Buddy Biancalana, 1978, baseball—Biancalana played baseball all four of his years at Redwood, 1975 through 1978, garnering local and national honors along the way. In 1977 he was named to the Mythical National Champion Team, a squad composed of the best high school baseball players in America.
His senior year, 1978, was a “wonder year,” filled with acclaim. He was named simultaneously to the NCS and California State All-Star teams, and to the first team of the Worth All American squad. Weeks later, he was drafted in the first round by the Kansas City Royals of the American league and played in his first Major League game in September 1982.

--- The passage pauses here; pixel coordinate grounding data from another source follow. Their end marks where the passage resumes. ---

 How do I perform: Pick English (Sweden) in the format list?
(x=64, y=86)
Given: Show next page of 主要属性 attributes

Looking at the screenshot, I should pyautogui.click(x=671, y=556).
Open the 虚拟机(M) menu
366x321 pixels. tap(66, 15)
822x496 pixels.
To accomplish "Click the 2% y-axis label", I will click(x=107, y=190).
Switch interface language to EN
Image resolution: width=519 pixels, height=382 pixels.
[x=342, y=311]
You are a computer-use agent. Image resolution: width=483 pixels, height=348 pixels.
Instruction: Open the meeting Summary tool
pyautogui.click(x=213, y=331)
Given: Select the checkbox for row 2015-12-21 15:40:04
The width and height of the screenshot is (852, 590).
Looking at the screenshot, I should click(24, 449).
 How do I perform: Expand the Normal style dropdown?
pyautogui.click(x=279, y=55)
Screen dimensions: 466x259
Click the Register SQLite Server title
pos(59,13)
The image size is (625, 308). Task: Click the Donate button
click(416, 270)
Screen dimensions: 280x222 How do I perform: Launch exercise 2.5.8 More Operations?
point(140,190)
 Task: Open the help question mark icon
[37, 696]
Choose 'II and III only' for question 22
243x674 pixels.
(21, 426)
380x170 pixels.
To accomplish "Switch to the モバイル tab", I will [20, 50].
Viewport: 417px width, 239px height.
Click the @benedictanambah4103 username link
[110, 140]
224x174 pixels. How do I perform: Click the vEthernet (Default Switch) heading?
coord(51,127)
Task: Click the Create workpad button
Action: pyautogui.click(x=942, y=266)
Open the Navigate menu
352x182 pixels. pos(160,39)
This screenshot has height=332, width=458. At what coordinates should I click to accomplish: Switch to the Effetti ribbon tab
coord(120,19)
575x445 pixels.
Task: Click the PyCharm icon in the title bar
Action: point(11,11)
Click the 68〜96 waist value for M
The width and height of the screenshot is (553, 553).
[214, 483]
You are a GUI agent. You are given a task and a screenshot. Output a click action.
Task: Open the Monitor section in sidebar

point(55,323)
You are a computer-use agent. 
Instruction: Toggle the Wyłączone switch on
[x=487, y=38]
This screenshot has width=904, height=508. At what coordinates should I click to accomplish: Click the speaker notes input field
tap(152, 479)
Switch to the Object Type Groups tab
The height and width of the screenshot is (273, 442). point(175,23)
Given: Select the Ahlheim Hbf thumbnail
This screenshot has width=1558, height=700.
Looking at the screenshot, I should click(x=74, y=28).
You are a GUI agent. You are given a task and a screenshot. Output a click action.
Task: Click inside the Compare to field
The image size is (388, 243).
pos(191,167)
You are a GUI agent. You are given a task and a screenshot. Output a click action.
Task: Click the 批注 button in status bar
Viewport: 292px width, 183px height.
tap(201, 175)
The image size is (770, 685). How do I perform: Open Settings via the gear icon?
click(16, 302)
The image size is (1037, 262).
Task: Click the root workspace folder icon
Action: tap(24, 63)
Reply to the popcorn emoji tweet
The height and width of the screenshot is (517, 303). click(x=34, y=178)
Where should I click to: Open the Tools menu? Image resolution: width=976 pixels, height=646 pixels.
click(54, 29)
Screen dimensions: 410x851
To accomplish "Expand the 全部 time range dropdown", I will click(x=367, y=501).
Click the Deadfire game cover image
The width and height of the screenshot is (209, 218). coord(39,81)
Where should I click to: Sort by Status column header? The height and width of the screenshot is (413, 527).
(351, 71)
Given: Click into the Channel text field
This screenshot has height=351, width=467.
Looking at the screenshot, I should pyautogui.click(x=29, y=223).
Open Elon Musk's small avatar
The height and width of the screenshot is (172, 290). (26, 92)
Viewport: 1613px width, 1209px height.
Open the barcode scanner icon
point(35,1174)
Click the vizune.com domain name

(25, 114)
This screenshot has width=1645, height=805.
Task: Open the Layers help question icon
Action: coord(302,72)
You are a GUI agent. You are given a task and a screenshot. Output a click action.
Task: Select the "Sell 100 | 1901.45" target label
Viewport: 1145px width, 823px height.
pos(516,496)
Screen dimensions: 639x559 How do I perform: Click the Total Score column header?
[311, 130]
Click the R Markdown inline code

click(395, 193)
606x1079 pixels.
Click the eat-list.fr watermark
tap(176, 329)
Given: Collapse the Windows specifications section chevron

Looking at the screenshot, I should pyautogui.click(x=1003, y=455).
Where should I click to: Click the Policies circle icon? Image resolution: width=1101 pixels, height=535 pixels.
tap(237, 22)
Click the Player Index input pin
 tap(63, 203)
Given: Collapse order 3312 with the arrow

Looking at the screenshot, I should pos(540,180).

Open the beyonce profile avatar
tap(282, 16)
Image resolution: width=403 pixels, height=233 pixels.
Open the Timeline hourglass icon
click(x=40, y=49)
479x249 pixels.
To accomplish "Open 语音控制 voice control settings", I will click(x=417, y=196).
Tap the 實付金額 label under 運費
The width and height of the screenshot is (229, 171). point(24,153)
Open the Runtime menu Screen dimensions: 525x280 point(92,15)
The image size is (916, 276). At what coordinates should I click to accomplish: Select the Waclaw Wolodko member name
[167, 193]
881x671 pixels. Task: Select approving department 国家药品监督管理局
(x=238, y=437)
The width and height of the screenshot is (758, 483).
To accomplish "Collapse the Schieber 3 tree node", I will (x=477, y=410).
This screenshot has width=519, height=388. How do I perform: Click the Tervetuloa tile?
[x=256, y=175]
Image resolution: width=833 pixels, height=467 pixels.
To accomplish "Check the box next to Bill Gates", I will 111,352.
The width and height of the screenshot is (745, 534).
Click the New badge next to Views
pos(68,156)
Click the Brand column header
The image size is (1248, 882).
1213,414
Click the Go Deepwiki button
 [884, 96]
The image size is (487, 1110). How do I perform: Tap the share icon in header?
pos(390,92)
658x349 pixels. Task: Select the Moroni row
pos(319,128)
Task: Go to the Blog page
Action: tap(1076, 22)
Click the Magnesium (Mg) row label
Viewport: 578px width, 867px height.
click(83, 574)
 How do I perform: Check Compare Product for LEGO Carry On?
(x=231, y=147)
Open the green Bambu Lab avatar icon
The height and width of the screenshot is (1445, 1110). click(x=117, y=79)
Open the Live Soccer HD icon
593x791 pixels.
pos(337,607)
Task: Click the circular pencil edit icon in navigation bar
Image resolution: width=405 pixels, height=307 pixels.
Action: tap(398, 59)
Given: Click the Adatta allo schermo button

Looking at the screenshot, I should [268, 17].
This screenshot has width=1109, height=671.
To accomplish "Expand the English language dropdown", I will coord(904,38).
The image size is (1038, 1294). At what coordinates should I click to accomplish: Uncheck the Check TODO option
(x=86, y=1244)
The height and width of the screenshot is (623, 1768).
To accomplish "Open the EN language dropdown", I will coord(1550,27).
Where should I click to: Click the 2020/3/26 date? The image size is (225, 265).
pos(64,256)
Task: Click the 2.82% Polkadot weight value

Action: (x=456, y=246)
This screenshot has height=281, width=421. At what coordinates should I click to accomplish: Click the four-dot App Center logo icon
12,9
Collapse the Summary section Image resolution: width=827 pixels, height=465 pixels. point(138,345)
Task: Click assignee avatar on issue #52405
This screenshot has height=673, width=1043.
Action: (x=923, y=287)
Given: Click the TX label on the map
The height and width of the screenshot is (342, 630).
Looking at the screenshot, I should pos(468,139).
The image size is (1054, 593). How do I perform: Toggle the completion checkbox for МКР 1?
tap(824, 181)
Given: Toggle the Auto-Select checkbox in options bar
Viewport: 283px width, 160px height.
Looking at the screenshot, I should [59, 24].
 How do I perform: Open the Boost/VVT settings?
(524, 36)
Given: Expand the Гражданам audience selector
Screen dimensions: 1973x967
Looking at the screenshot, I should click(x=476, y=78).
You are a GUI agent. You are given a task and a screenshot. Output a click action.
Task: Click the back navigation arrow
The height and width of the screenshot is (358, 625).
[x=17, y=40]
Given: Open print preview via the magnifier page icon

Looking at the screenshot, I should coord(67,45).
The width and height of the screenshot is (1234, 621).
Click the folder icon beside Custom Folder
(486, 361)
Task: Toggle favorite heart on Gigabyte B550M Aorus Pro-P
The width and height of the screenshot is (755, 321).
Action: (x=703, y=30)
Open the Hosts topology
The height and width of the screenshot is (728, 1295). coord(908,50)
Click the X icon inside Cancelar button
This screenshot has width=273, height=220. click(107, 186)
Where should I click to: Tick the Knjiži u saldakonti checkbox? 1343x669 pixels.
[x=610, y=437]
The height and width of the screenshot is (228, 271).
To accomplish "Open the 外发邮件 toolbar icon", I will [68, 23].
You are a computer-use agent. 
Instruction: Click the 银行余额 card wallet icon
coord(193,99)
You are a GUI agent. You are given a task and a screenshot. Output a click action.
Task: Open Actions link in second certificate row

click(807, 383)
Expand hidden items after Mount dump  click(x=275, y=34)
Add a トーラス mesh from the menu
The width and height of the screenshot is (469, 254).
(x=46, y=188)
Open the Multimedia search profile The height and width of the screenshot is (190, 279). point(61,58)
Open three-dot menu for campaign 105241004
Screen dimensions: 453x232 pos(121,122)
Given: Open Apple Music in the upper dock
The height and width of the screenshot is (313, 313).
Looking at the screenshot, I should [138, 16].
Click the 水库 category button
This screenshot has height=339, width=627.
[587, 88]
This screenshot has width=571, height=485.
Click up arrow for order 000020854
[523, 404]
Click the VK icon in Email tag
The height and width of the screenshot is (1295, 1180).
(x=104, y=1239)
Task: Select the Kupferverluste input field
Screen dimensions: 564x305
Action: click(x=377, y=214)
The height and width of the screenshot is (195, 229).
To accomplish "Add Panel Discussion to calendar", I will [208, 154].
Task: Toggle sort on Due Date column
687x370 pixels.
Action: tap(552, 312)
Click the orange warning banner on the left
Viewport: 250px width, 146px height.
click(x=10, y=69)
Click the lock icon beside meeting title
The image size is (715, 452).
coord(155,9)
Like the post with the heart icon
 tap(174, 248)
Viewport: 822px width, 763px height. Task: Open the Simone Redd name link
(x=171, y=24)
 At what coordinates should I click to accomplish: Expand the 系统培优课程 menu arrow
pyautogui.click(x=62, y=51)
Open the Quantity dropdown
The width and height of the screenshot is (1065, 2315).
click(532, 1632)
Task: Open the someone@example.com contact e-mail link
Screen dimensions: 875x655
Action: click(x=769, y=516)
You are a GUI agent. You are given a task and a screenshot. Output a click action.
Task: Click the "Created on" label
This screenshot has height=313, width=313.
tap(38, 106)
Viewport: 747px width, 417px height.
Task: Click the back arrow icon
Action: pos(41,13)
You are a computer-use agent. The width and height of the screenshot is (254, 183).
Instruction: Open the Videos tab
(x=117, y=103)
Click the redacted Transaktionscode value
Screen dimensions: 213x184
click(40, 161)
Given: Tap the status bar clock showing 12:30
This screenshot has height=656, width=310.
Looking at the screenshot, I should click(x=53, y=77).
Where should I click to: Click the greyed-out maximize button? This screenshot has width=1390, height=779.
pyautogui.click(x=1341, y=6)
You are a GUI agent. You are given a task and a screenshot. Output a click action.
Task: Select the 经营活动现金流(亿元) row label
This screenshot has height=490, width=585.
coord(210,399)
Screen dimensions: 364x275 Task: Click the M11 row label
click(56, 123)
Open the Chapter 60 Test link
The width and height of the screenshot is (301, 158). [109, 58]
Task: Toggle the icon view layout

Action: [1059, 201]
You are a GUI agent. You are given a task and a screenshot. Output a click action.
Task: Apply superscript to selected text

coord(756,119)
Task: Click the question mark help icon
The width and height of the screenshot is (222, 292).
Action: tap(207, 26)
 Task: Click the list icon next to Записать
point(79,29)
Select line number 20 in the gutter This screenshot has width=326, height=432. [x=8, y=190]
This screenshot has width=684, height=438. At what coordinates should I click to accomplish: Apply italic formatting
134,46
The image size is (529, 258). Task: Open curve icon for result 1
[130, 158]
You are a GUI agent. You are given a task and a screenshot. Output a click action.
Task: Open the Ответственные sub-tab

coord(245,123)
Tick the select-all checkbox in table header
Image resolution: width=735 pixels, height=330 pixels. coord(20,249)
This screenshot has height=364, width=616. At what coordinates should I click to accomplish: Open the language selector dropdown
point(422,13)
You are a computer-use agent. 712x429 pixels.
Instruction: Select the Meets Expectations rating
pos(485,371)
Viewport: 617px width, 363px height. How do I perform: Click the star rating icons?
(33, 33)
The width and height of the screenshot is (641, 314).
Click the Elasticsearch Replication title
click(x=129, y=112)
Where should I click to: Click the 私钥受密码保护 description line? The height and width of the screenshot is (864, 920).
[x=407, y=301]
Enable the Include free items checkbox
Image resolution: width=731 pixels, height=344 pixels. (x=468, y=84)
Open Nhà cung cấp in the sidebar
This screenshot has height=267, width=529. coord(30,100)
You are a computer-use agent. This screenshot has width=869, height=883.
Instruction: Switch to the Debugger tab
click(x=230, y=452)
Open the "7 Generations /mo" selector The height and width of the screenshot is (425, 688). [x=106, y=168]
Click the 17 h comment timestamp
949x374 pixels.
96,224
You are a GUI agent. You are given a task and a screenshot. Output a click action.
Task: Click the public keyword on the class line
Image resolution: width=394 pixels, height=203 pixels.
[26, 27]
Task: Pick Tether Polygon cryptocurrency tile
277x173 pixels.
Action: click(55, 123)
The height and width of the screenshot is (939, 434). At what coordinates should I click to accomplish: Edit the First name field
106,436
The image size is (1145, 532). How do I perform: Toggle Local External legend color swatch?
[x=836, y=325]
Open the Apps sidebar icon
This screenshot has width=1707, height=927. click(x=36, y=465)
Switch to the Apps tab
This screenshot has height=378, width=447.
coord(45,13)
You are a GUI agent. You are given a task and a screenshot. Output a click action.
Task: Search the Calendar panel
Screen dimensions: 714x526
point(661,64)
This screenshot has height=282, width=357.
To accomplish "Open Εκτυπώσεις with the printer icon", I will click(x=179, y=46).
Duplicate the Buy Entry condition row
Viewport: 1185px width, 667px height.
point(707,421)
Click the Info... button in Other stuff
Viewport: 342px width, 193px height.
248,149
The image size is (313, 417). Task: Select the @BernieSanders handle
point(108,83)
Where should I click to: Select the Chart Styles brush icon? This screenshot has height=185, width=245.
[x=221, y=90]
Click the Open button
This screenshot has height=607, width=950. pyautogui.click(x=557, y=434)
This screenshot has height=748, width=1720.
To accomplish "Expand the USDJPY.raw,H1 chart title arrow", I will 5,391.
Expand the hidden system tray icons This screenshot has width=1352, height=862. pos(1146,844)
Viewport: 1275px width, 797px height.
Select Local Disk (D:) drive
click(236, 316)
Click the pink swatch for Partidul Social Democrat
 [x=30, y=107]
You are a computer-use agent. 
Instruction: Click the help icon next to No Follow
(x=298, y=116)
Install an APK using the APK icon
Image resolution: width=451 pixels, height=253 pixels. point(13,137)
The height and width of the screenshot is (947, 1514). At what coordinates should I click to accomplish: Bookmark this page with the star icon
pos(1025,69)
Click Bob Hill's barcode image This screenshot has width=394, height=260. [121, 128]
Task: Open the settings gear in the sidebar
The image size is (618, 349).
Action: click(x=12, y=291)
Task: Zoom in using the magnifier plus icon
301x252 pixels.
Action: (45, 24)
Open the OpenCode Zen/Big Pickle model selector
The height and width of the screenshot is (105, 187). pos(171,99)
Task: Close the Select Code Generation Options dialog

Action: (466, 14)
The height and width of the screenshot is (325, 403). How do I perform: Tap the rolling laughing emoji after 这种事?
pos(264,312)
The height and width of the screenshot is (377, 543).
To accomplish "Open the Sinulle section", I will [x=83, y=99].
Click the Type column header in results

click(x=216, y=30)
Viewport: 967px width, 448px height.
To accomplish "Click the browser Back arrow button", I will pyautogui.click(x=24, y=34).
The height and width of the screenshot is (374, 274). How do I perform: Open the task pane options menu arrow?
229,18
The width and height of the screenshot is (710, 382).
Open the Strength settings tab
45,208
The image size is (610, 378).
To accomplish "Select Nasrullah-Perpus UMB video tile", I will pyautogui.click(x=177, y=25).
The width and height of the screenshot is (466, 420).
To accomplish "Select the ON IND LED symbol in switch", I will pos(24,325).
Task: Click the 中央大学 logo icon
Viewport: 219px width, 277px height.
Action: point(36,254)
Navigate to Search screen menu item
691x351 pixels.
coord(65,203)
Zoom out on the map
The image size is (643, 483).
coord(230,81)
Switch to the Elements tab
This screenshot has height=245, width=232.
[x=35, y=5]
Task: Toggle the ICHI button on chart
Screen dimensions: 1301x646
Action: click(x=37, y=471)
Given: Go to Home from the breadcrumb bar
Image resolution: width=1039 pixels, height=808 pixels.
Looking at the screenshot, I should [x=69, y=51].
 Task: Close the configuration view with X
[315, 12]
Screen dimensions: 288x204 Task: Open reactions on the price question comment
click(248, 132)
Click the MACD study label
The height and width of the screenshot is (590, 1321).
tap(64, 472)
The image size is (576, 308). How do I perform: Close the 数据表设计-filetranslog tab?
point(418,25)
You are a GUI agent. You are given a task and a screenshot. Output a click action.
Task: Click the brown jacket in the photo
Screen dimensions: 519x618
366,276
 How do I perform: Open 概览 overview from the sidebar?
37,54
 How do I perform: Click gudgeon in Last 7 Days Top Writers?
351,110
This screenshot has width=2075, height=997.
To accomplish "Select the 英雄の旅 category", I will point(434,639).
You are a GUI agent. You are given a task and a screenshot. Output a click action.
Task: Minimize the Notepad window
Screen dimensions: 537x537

Biancalana played shortstop for the Royals from 1982 to 1987, and finished his big league career with the Houston Astros in 1987. In the fabled 1985 World Series that the Royals pulled out against the St. Louis Cardinals 4 games to 3, Biancalana, who had played only 35 regular season games, capped an error-free 14-game post-season effort with a .278 batting average and an on-base percentage of .435.
In 1985, as Pete Rose closed in on Ty Cobb’s record of 4,191 lifetime base hits, TV talk show host David Letterman introduced his “Buddy Biancalana Countdown Calendar,” tracking Biancalana’s progress toward the same goal. Biancalana, whose 113 lifetime base hits fell more than 4,000 short of either Rose or Cobb, took the spoof well. Appearing on Late Night With David Letterman, he told his amused host, “I’m closer to Cobb than you are to Carson.”
Today, Biancalana lives in Fairfield, Iowa, a farming town about halfway between Des Moines to the west and Peoria, Ill., to the east. From there he participates as a partner in Perfect Mind-Perfect Motion (www.pmpmsports.com), a sports consultancy that teaches athletes how to attain by design the peak moments that they usually experience by chance. Clients have included the St. Louis Cardinals, Kansas City Royals, Lee Janzen and other professional and amateur athletes.